La Organización Mundial de la Salud (OMS) afirma: “A nivel mundial, una de cada cuatro personas se verá afectada por trastornos mentales o neurológicos en algún momento de su vida”. Estas personas no suelen hacer paros o huelgas, tampoco los hacemos sus familiares. Al parecer, no sólo son invisibles, sino también son silenciados y no escuchados. No son convocados por los parlamentarios; los programas de radio y de opinión no tienen en la agenda sus necesidades ni sus reclamos, y cuando se discute la Rendición de Cuentas o el Presupuesto nadie piensa que una Ley de Salud Mental necesita financiamiento para cumplirse.

En Uruguay, finalmente, después de 80 años, se aprobó la Ley 19.529 en 2017, con el apoyo unánime de los partidos políticos y con la participación activa de referentes en todos los ámbitos, incluyendo a los usuarios (que es como se denomina a las personas que padecen algún tipo de sufrimiento mental) y a los familiares. No todos quedaron conformes; ninguna ley es perfecta, pero esta ley es un avance indiscutible.

Eso está bien.

Lo que no está bien es que no se hayan aprobado los recursos económicos para implementar la ley. Hay recursos para la Administración de los Servicios de Salud del Estado (ASSE) y para el Ministerio de Salud Pública (MSP), pero no hay recursos específicos para implementar la ley ni siquiera en sus años iniciales. Años que permitirían formar o contratar recursos humanos y profesionales o comenzar a instalar las residencias asistidas o las casas de medio camino que se requieren.

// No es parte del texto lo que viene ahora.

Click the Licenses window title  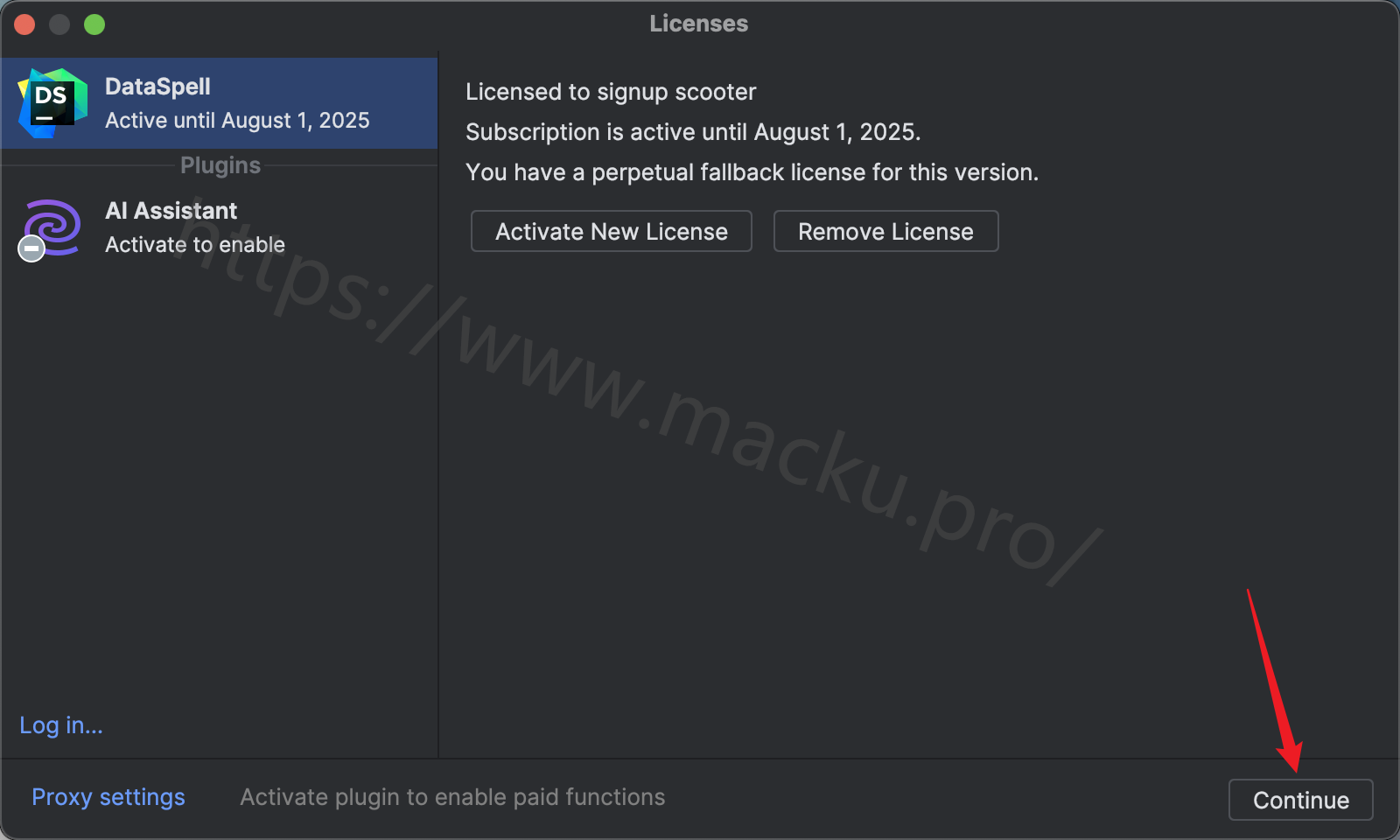click(x=699, y=24)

Se necesitan como mínimo unos 100 millones de pesos o tres millones de dólares. Pero es imprescindible que esa partida, mínima en relación con el monto de la Rendición de Cuentas y ridícula en términos de porcentaje del Producto Interno Bruto (PIB), sea aprobada con el destino exclusivo y específico de habilitar la implementación de la Ley de Salud Mental.

En relación con el PIB, lo requerido –un mínimo básico imprescindible– representa 0,5 por 10.000 del PIB. Esa cifra permite poner en funcionamiento una ley que puede llegar a beneficiar a 25% de los ciudadanos.

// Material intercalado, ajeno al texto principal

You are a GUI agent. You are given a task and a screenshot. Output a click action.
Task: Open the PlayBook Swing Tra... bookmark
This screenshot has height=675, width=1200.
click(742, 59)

Los recursos son imprescindibles para que todos los hospitales del país, desde el Maciel hasta el de Tacuarembó, cumplan con la ley y sean hospitales generales que no discriminen entre pacientes con patologías cardiovasculares y personas con padecimientos mentales, y las traten en la misma institución. Son necesarios porque hay localidades en el territorio nacional, donde no hay psiquiatras, o porque no hay siquiera un número mínimo simbólico de residencias asistidas.

No puede ser que no haya recursos para atender a la población con estos sufrimientos. No puede ser que tengamos una ley pero, debido a la falta de recursos humanos y de coordinación efectiva entre los distintos ministerios y organismos del Estado, esta población termine en situación de calle o girando en las puertas de emergencia ad eternum.

No puede ser que como familiar tenga que ver cómo los políticos de todos los partidos hacen el saludo a la bandera y nos olvidan a nosotros y a nuestros dolidos hijos, padres, madres, hermanas o parejas. No puede ser que se haya aprobado esta Ley de Salud Mental y en 2010 la Ley 18.651, de Protección Integral de Personas con Discapacidad –ley que en el artículo 49 establece apenas 4% de los empleos en el Estado para personas con todo tipo de discapacidad y no sólo la referida a salud mental– y esta segunda ley continúe siendo cuasi aplicada o tenga un simulacro de aplicación.

No se puede aceptar el olvido, desprecio o mezquindad de todos y cada uno de los partidos políticos del Parlamento o de los ministerios envueltos en sus lógicas particulares. No se justifica el doble discurso de todos los partidos políticos que aprueban una Ley de Salud Mental pero luego se despreocupan de garantizar los recursos destinados exclusivamente a su implementación. Eso es un saludo a la bandera, señores y señoras del Parlamento, señores y señoras del Ejecutivo, señores y señoras de los medios de prensa que continúan reforzando la invisibilidad de esta población vulnerable que ni siquiera tiene Teletón.

Lo entiendo: salvo el loco Abreu, ningún otro da rédito político.